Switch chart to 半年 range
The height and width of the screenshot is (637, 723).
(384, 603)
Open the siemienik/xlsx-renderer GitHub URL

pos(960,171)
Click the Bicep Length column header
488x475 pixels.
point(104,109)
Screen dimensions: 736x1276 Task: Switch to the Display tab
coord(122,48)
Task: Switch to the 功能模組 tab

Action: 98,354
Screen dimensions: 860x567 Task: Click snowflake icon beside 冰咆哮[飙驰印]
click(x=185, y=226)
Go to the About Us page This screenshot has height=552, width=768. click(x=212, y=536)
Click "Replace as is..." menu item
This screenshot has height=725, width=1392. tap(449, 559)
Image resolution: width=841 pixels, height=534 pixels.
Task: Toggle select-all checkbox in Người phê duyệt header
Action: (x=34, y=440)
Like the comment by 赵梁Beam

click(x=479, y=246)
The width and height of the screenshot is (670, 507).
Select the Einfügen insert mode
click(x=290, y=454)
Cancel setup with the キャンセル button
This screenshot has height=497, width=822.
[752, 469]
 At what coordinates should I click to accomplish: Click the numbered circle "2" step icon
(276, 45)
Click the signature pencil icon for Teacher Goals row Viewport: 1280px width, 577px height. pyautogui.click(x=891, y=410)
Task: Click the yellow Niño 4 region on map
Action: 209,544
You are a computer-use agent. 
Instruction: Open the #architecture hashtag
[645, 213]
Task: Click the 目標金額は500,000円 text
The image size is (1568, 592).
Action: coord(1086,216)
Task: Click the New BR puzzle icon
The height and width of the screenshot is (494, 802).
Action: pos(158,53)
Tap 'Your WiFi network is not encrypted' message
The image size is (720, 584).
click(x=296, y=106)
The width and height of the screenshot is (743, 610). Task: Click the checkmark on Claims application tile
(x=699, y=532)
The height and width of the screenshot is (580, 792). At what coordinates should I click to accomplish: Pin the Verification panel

### REQUIRED WORK
Please reproduce, exactly as written, the lines of the records from the first line through the one containing "The width and height of the screenshot is (670, 507).".

### EXERCISE SOLUTION
Switch chart to 半年 range
The height and width of the screenshot is (637, 723).
(384, 603)
Open the siemienik/xlsx-renderer GitHub URL

pos(960,171)
Click the Bicep Length column header
488x475 pixels.
point(104,109)
Screen dimensions: 736x1276 Task: Switch to the Display tab
coord(122,48)
Task: Switch to the 功能模組 tab

Action: 98,354
Screen dimensions: 860x567 Task: Click snowflake icon beside 冰咆哮[飙驰印]
click(x=185, y=226)
Go to the About Us page This screenshot has height=552, width=768. click(x=212, y=536)
Click "Replace as is..." menu item
This screenshot has height=725, width=1392. tap(449, 559)
Image resolution: width=841 pixels, height=534 pixels.
Task: Toggle select-all checkbox in Người phê duyệt header
Action: (x=34, y=440)
Like the comment by 赵梁Beam

click(x=479, y=246)
The width and height of the screenshot is (670, 507).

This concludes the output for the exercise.